**Prompt:**
Could you print all the entries below exactly as they appear, omitting the pictures?

**Stored data:**
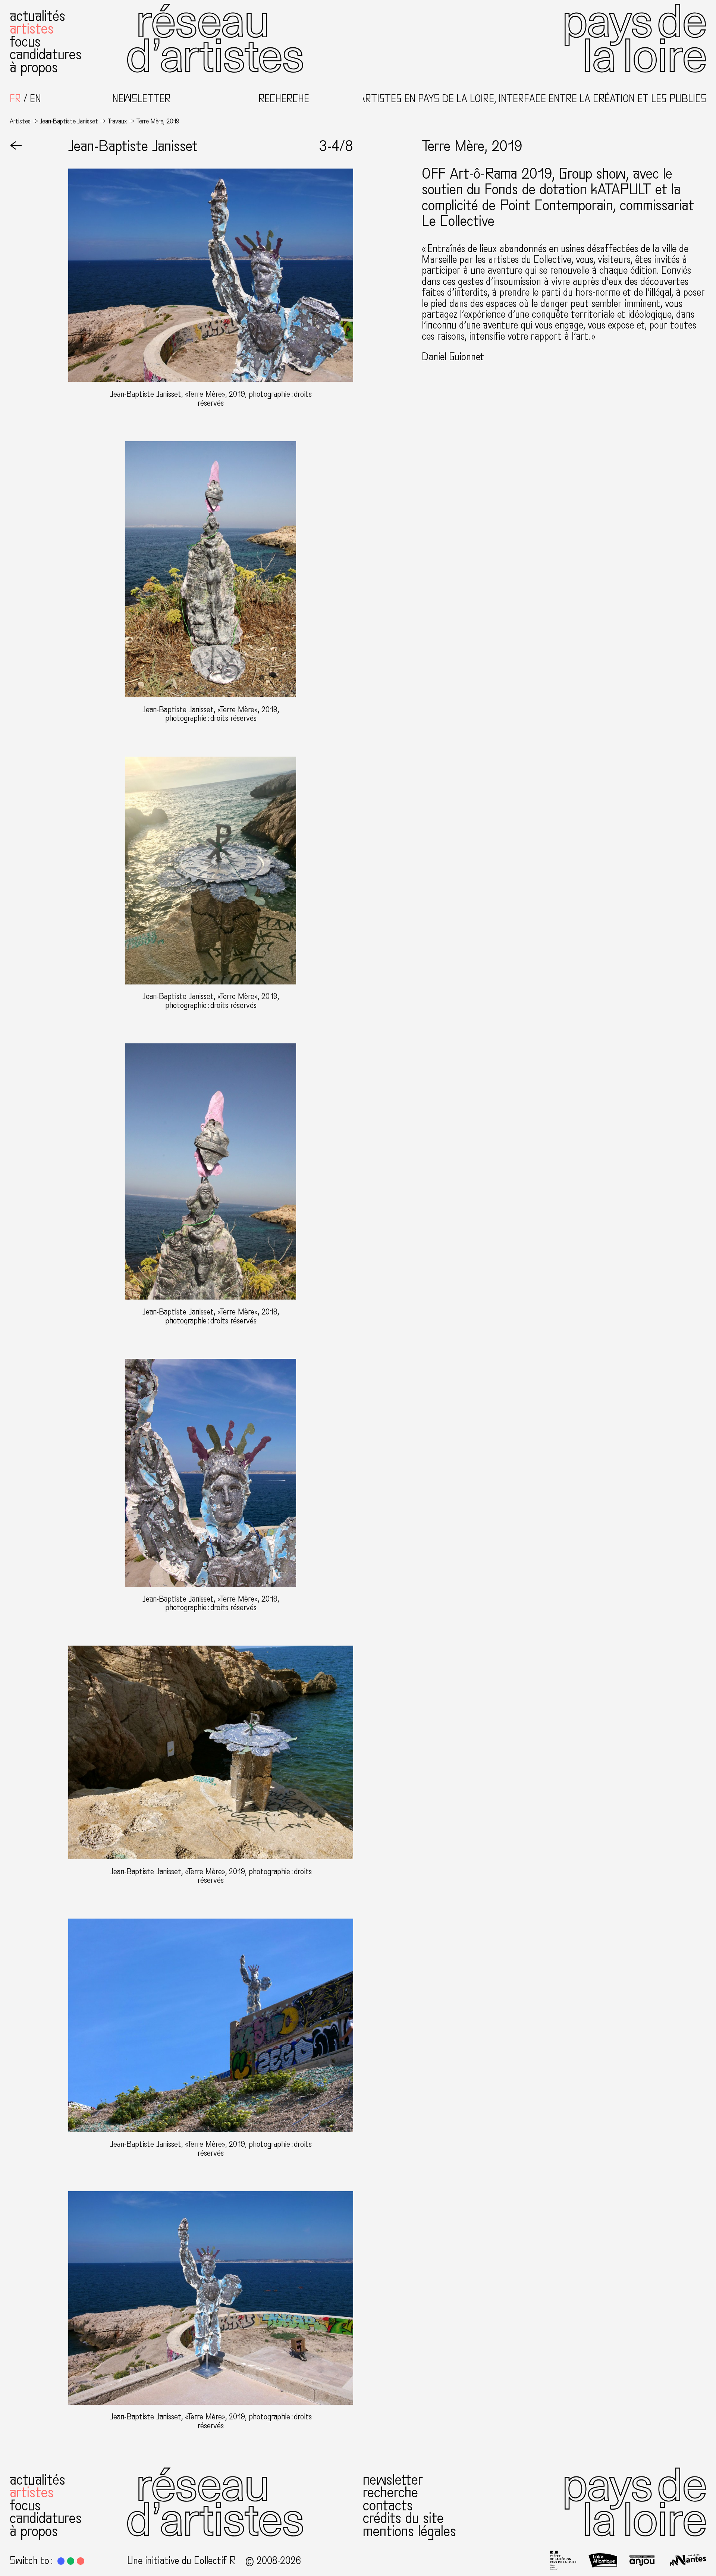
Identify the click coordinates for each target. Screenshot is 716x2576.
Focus (25, 41)
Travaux (117, 121)
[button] (61, 2560)
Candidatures (46, 54)
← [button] (16, 146)
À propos (34, 67)
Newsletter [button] (141, 99)
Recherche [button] (283, 99)
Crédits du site (403, 2518)
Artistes (32, 28)
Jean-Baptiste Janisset (69, 121)
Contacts (388, 2505)
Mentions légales (409, 2531)
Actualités (37, 16)
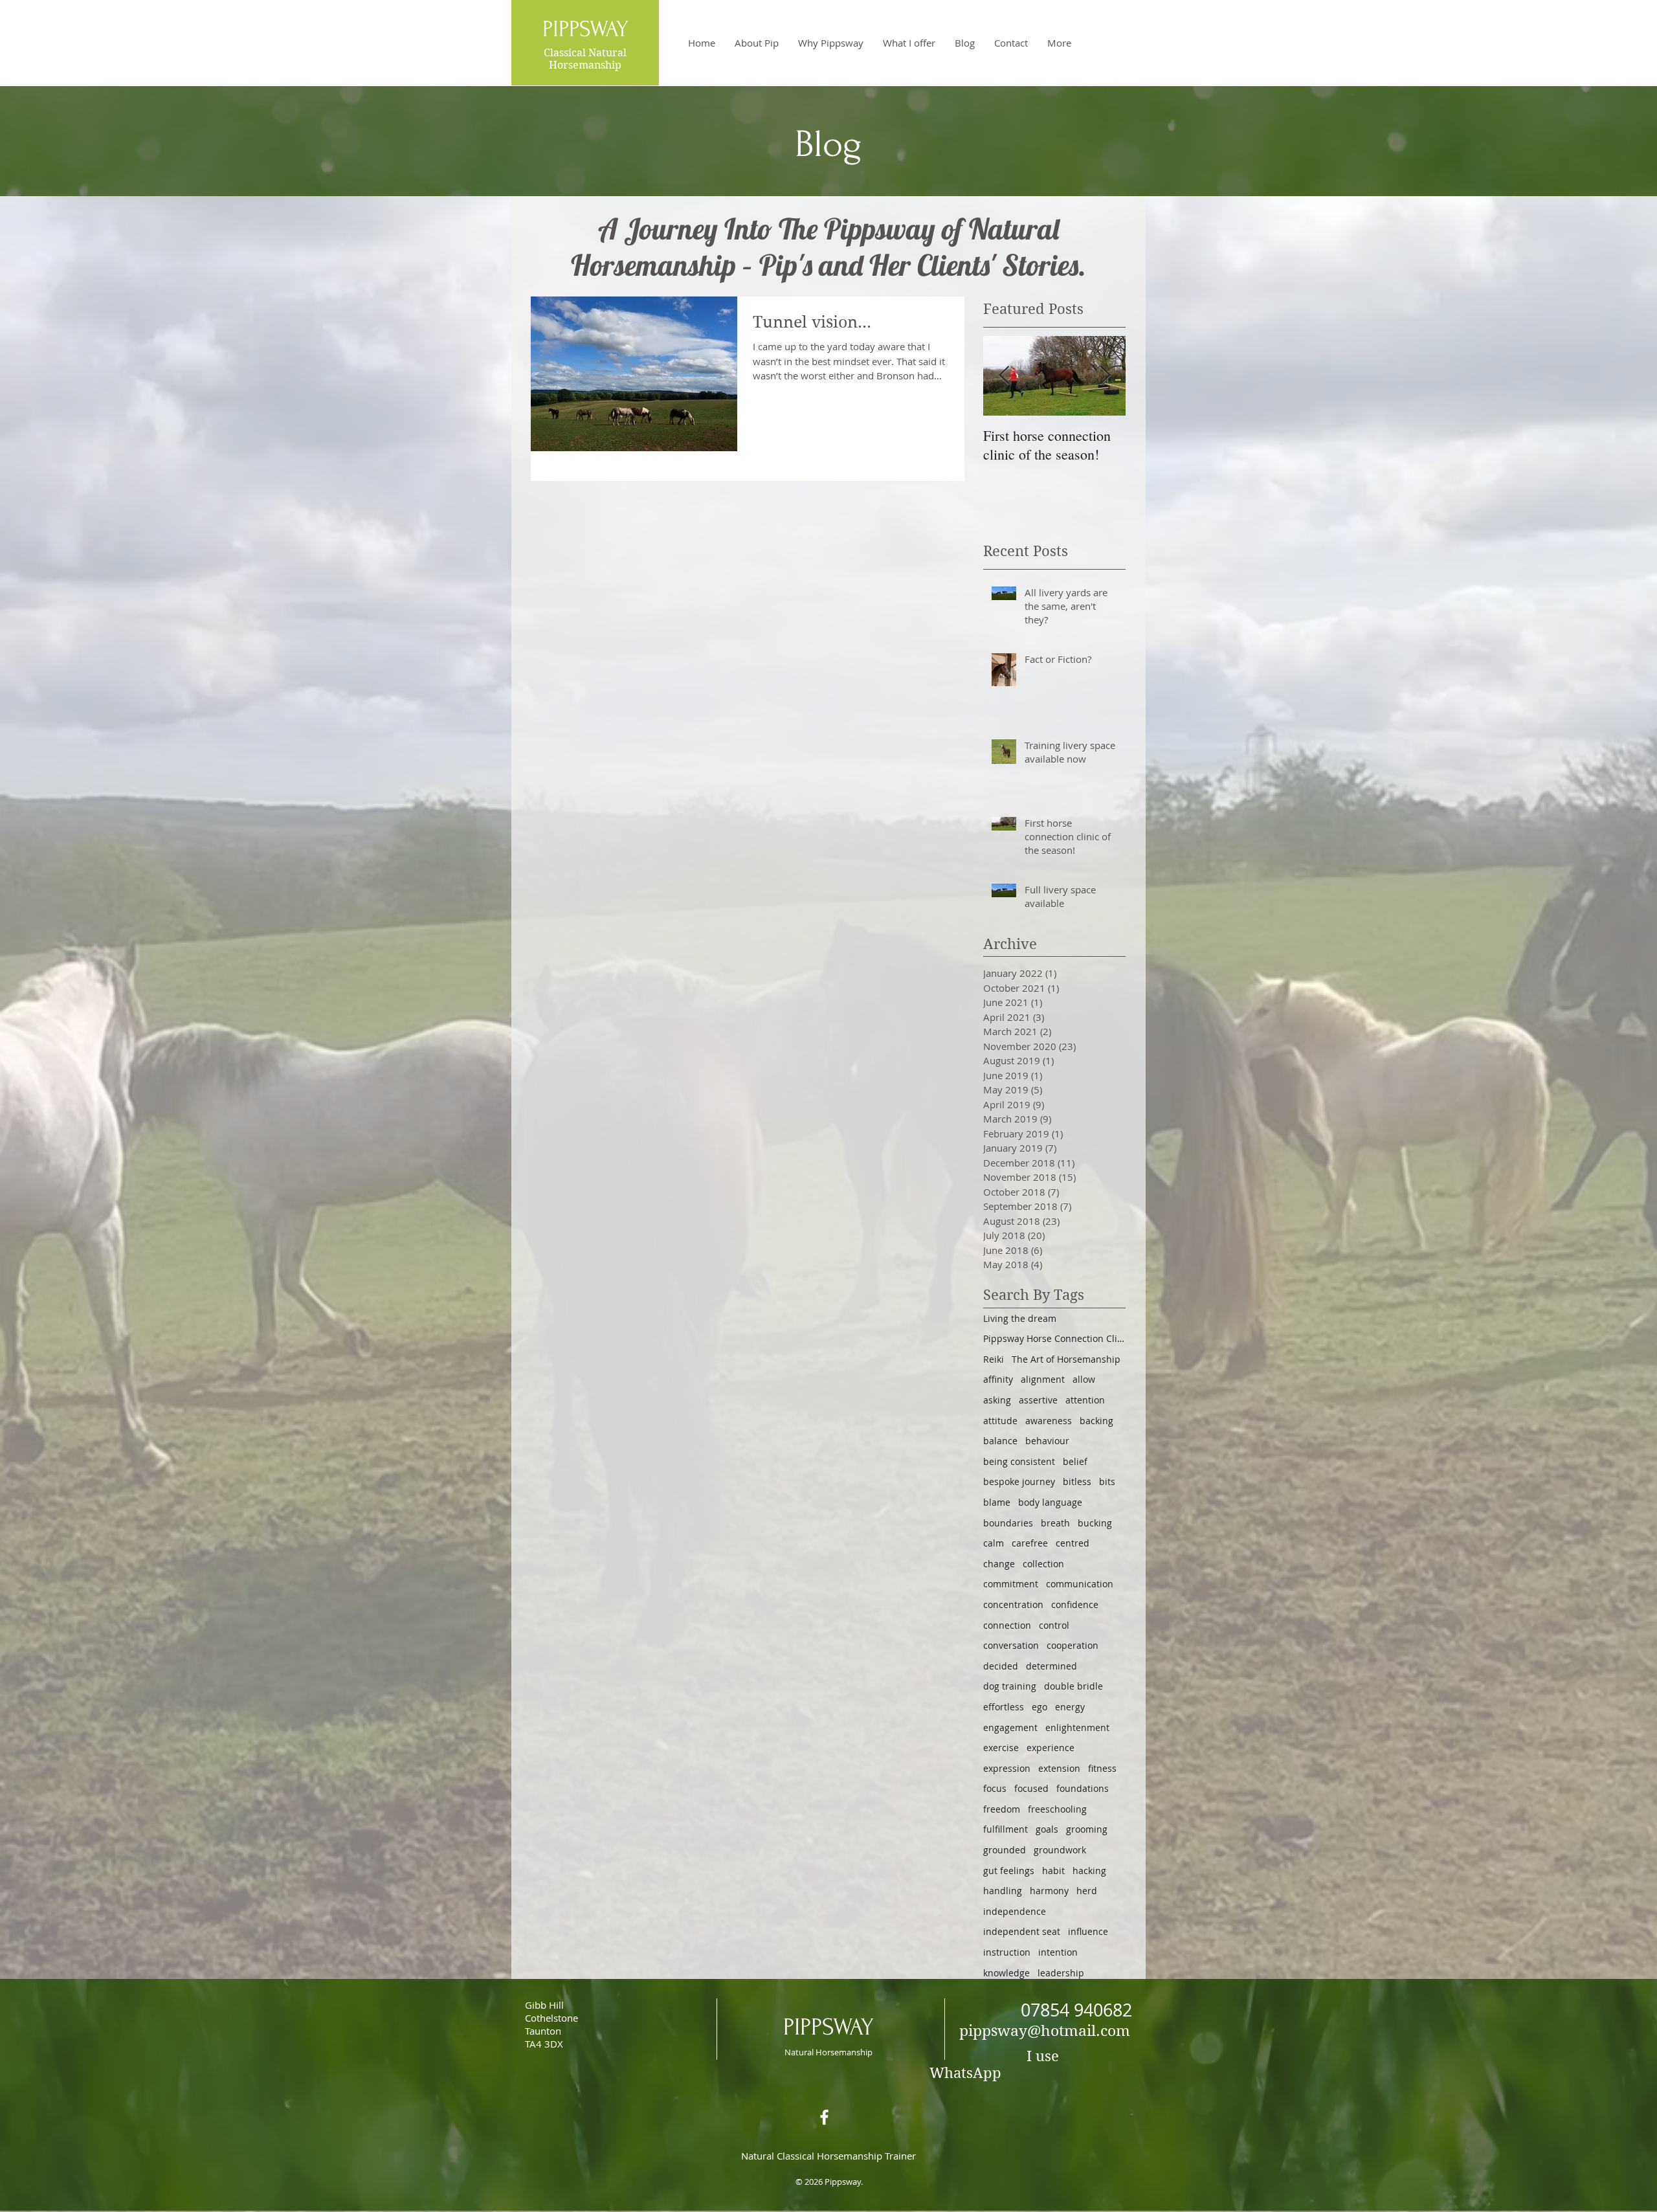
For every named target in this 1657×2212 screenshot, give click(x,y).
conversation (1011, 1645)
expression (1006, 1768)
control (1054, 1625)
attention (1085, 1400)
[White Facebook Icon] (824, 2117)
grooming (1086, 1829)
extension (1059, 1768)
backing (1096, 1420)
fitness (1102, 1768)
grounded (1004, 1850)
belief (1075, 1461)
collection (1043, 1564)
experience (1050, 1747)
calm (993, 1543)
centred (1072, 1543)
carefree (1030, 1543)
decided (1000, 1666)
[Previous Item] (1004, 376)
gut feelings (1008, 1870)
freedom (1001, 1809)
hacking (1089, 1870)
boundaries (1008, 1523)
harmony (1049, 1890)
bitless (1077, 1481)
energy (1070, 1707)
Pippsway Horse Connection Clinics (1054, 1338)
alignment (1043, 1379)
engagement (1010, 1727)
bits (1107, 1481)
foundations (1082, 1788)
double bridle (1073, 1686)
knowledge (1006, 1973)
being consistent (1019, 1461)
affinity (998, 1379)
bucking (1095, 1523)
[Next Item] (1105, 376)
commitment (1010, 1584)
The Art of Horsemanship (1066, 1359)
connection (1007, 1625)
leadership (1061, 1973)
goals (1047, 1829)
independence (1014, 1911)
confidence (1074, 1604)
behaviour (1047, 1441)
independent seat (1021, 1931)
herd (1086, 1890)
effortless (1003, 1707)
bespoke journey (1019, 1481)
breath (1055, 1523)
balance (1000, 1441)
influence (1088, 1931)
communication (1079, 1584)
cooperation (1072, 1645)
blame (996, 1502)
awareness (1048, 1420)
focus (994, 1788)
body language (1050, 1502)
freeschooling (1057, 1809)
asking (997, 1400)
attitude (1000, 1420)
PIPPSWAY (828, 2026)
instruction (1006, 1952)
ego (1039, 1707)
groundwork (1060, 1850)
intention (1058, 1952)
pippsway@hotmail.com (1044, 2031)
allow (1084, 1379)
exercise (1001, 1747)
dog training (1009, 1686)
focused (1031, 1788)
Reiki (993, 1359)
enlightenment (1077, 1727)
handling (1002, 1890)
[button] (909, 42)
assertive (1038, 1400)
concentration (1013, 1604)
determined (1051, 1666)
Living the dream (1019, 1318)
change (999, 1564)
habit (1053, 1870)
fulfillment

**Answer box:**
Identify the click coordinates for each target. Screenshot is 716x2576.
Focus (25, 41)
Travaux (117, 121)
[button] (61, 2560)
Candidatures (46, 54)
← [button] (16, 146)
À propos (34, 67)
Newsletter [button] (141, 99)
Recherche [button] (283, 99)
Crédits du site (403, 2518)
Artistes (32, 28)
Jean-Baptiste Janisset (69, 121)
Contacts (388, 2505)
Mentions légales (409, 2531)
Actualités (37, 16)
For every named target in this 1657×2212 screenshot, give click(x,y).
conversation (1011, 1645)
expression (1006, 1768)
control (1054, 1625)
attention (1085, 1400)
[White Facebook Icon] (824, 2117)
grooming (1086, 1829)
extension (1059, 1768)
backing (1096, 1420)
fitness (1102, 1768)
grounded (1004, 1850)
belief (1075, 1461)
collection (1043, 1564)
experience (1050, 1747)
calm (993, 1543)
centred (1072, 1543)
carefree (1030, 1543)
decided (1000, 1666)
[Previous Item] (1004, 376)
gut feelings (1008, 1870)
freedom (1001, 1809)
hacking (1089, 1870)
boundaries (1008, 1523)
harmony (1049, 1890)
bitless (1077, 1481)
energy (1070, 1707)
Pippsway Horse Connection Clinics (1054, 1338)
alignment (1043, 1379)
engagement (1010, 1727)
bits (1107, 1481)
foundations (1082, 1788)
double bridle (1073, 1686)
knowledge (1006, 1973)
being consistent (1019, 1461)
affinity (998, 1379)
bucking (1095, 1523)
[Next Item] (1105, 376)
commitment (1010, 1584)
The Art of Horsemanship (1066, 1359)
connection (1007, 1625)
leadership (1061, 1973)
goals (1047, 1829)
independence (1014, 1911)
confidence (1074, 1604)
behaviour (1047, 1441)
independent seat (1021, 1931)
herd (1086, 1890)
effortless (1003, 1707)
bespoke journey (1019, 1481)
breath (1055, 1523)
balance (1000, 1441)
influence (1088, 1931)
communication (1079, 1584)
cooperation (1072, 1645)
blame (996, 1502)
awareness (1048, 1420)
focus (994, 1788)
body language (1050, 1502)
freeschooling (1057, 1809)
asking (997, 1400)
attitude (1000, 1420)
PIPPSWAY (828, 2026)
instruction (1006, 1952)
ego (1039, 1707)
groundwork (1060, 1850)
intention (1058, 1952)
pippsway@hotmail.com (1044, 2031)
allow (1084, 1379)
exercise (1001, 1747)
dog training (1009, 1686)
focused (1031, 1788)
Reiki (993, 1359)
enlightenment (1077, 1727)
handling (1002, 1890)
[button] (909, 42)
assertive (1038, 1400)
concentration (1013, 1604)
determined (1051, 1666)
Living the dream (1019, 1318)
change (999, 1564)
habit (1053, 1870)
fulfillment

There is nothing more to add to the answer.